Battle of the Sink Hole
The Battle of the Sink Hole was fought on May 24, 1815, after the official end of the War of 1812, between Missouri Rangers and Sauk Indians led by Black Hawk. According to Robert McDouall, the British commander in the area, the Sauk had not received official word from the British that the Treaty of Ghent had ended the war with the U.S. The battle was fought in a low spot near the mouth of the Cuivre River in Missouri present-day city of Old Monroe, Missouri near Fort Howard and Fort Cap au Gris.
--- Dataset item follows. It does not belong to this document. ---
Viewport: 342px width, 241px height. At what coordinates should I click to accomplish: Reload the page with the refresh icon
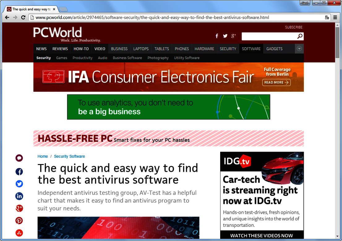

An ambush by Sauk on a company of rangers led to a prolonged siege in which seven Rangers (including their commander, Cpt. Peter Craig) and one Sauk were killed. Conflicting accounts of the action were given by John Shaw and by Black Hawk.
- Stevens, Walter B. (1921). Centennial history of Missouri (the center state) one hundred years in the union. St. Louis: S. J. Clarke.
- Black Hawk (1916) . Milo M. Quaife, ed. Life of Black Hawk, Ma-ka-tai-me-she-kia-kiak. Chicago: Lakeside Press. pp. 66–68.
- "Black Hawk: Resisting American Expansion".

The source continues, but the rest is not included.